Diesel car options in the US: there aren’t many
My 14-year old Subaru is on its way out, and since I’m commuting to Kirkland almost every day I really need a new car. Primary criteria for me are safety and fuel economy / ecological impact. Safety seems to correlate very strongly with model year so I’m looking at new cars. In theory running on bio-diesel gives your car essentially zero net carbon impact. Also, many new renewable organic fuel sources seem to be more like diesel than gasoline. So I looked at what diesel cars can be purchased new in the US these days. I was amazed at how slim the choices are. If you want a new diesel vehicle in this country, here are your choices…
- Pickup trucks — many models, small and large
- Full-sized vans — think church-group van or delivery van, not soccer-mom minivan
- Mercedes — 3 models: E-class sedans, R-class station wagons, and GL-class or M-class SUVs. All $45k+
- Volkswagen Taureg 2 — VW’s SUV has a diesel option starting at $68k
- Jeep Grand Cherokee — starting at $37k for diesel
Color me underwhelmed.

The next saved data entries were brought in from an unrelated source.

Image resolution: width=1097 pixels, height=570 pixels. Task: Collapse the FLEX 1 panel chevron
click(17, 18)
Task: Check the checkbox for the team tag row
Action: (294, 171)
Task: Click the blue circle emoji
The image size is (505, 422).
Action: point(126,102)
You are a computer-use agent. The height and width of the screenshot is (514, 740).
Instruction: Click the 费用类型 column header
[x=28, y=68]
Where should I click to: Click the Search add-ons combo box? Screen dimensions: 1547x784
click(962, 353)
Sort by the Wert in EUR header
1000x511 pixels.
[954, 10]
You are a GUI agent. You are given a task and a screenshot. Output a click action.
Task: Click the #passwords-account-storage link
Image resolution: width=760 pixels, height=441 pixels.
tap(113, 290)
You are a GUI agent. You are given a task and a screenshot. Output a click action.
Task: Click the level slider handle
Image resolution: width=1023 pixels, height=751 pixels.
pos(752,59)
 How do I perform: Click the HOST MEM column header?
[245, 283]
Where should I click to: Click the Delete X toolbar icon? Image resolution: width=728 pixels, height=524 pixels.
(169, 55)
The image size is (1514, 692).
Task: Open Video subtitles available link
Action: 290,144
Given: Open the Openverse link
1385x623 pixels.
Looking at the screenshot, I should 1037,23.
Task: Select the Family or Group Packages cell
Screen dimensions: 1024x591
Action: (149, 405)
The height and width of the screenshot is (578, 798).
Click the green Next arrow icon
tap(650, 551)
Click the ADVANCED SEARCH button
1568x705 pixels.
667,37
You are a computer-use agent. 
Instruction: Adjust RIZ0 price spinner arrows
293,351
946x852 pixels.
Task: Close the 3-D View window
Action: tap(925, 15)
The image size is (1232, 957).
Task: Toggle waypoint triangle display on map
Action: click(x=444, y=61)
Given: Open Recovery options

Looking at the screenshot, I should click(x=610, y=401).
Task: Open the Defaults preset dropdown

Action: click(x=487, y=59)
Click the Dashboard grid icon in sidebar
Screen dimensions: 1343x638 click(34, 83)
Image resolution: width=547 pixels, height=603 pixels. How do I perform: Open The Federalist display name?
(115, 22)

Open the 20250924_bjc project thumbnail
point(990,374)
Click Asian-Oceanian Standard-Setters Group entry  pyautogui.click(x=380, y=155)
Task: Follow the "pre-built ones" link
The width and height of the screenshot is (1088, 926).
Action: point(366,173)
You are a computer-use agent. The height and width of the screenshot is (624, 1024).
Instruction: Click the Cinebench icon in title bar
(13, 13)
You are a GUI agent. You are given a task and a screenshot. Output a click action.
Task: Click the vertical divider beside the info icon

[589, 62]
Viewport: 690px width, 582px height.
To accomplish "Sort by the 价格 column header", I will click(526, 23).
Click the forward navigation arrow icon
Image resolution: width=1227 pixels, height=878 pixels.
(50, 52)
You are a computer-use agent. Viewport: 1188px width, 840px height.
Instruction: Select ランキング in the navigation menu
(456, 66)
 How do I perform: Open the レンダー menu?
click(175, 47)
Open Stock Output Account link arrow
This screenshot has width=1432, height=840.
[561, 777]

I might have missed something, but as far as I can tell there is exactly one non-SUV non-pickup diesel car on the market in this country: the Mercedes E-class. Yowza. Seriously, what gives?
In Europe, diesel cars are totally common-place. While here we’re all abuzz about our fancy hybrids that can get 40+ mpg, Europeans can choose cars like the Citroen C4 which gets
46 38 mpg city and 71 59 mpg on the highway! [Correction: These are per imperial gallon, which are 1.2 US gallons.] I drove a Citroen (might even have been a C4) from Paris to Tuscany and back a couple of summers ago. Let me assure you these are not stereotypically crappy French-engineered clunkers, but actually pretty nice cars, and not old-world tiny either.
That number bears repeating.
71 59 miles per gallon on the highway. When is this country going to get it together and raise the CAFE standards in a meaningful way and not just for show? It’s for everybody’s good.